The public sector has already been leading the way through innovations in transit buses powered by natural gas, hydrogen fuel cells, biodiesel, or renewable diesel technology — and these technologies can be adapted to trucks. The Air District is currently preparing solicitations scheduled to open later this fiscal year that will offer grants to operators of public and private sector fleets in the Bay Area in order to incentivize the adoption of zero- and partial-zero-emissions vehicles, including light-, medium-, and heavy-duty vehicles, as well as urban buses. Boesel observed that funds from the state’s cap-and-trade program are now financing cleaner delivery trucks.

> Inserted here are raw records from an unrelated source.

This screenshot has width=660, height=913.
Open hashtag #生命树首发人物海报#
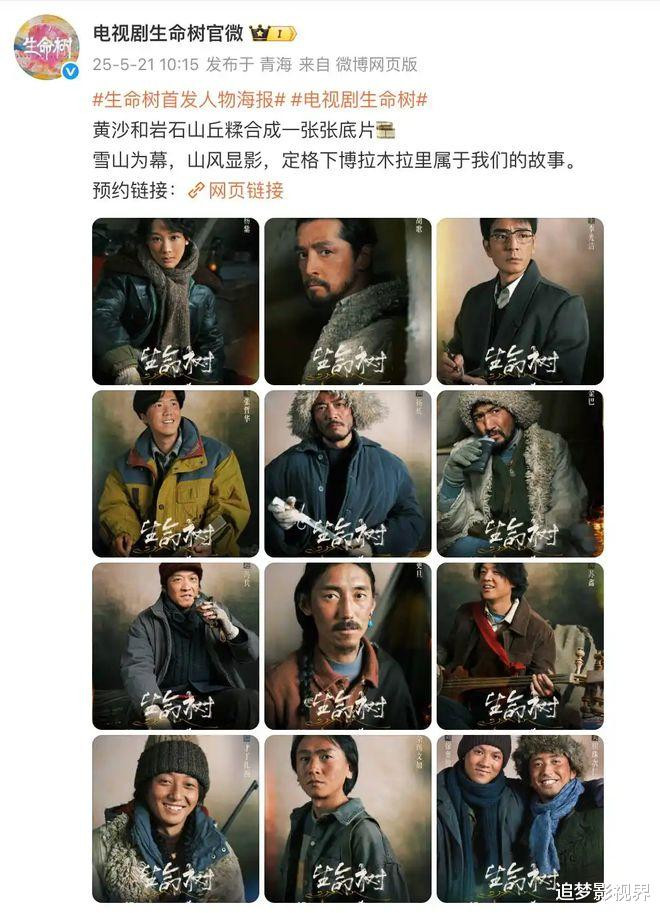(189, 100)
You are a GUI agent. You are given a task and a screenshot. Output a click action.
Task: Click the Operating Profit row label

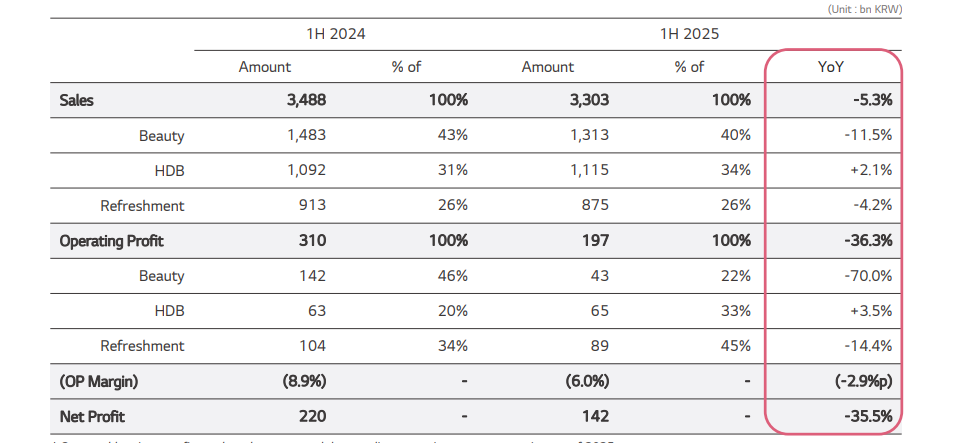point(111,241)
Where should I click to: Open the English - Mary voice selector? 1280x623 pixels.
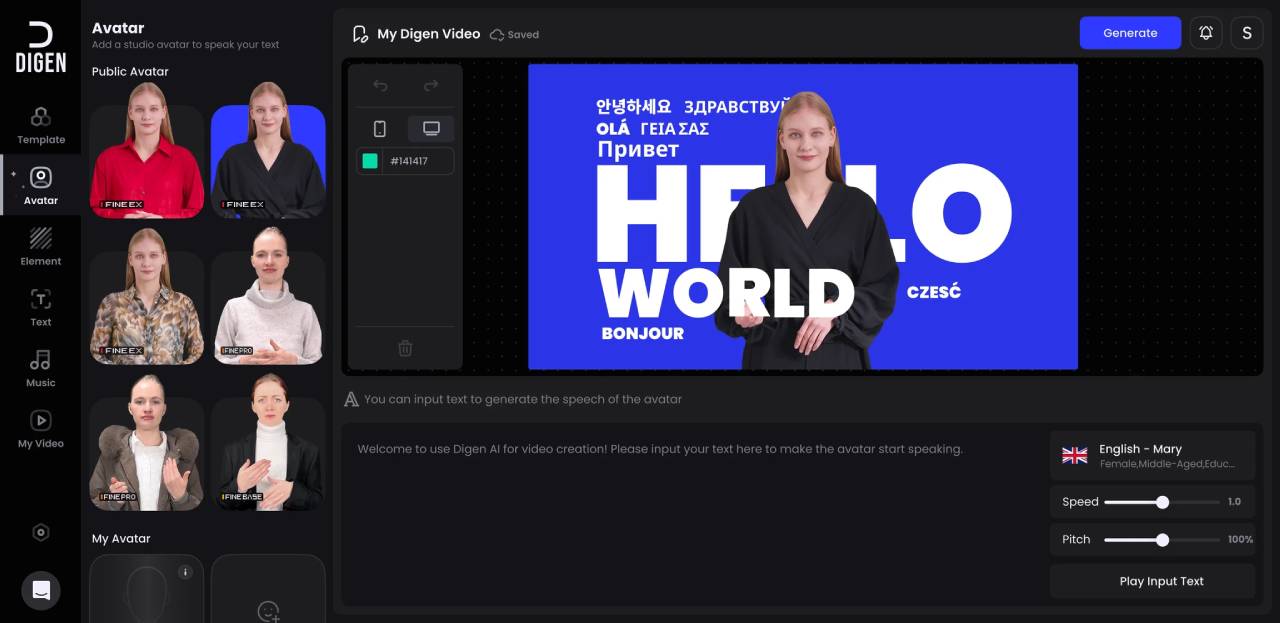(x=1152, y=455)
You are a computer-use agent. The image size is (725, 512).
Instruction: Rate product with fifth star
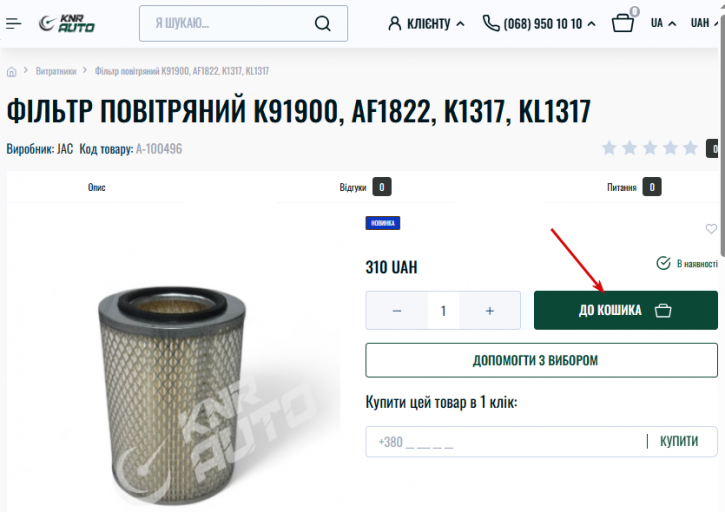click(x=690, y=148)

The program revenue to pay for those trucks, as well as many other greenhouse gas reduction measures, is coming in part from refineries, translating into higher gasoline costs for drivers. In a follow-up interview with the Monitor after the summit, McCarthy suggested that “cap-and-trade might be an incentive to car buyers to buy cleaner cars as the fuel price is increased by regulations.” This would reduce petroleum use, but also create a new market for refiners who can produce cleaner fuels.

However, the switch won’t be simple. For example, in a presentation to a recent CARB petroleum reduction forum, Corinne Drennan from the U.S. Department of Energy’s Pacific Northwest National Laboratory cautioned that using “renewable feedstocks” will take significant capital investment. Rather than leveraging existing facilities, refiners might need to build smaller modular ones. Easy or not, this strategy is on the table with all of the others being considered to meet the challenging 2030 target, and to improve air quality overall.

Leslie Stewart covers air quality and energy for the Monitor.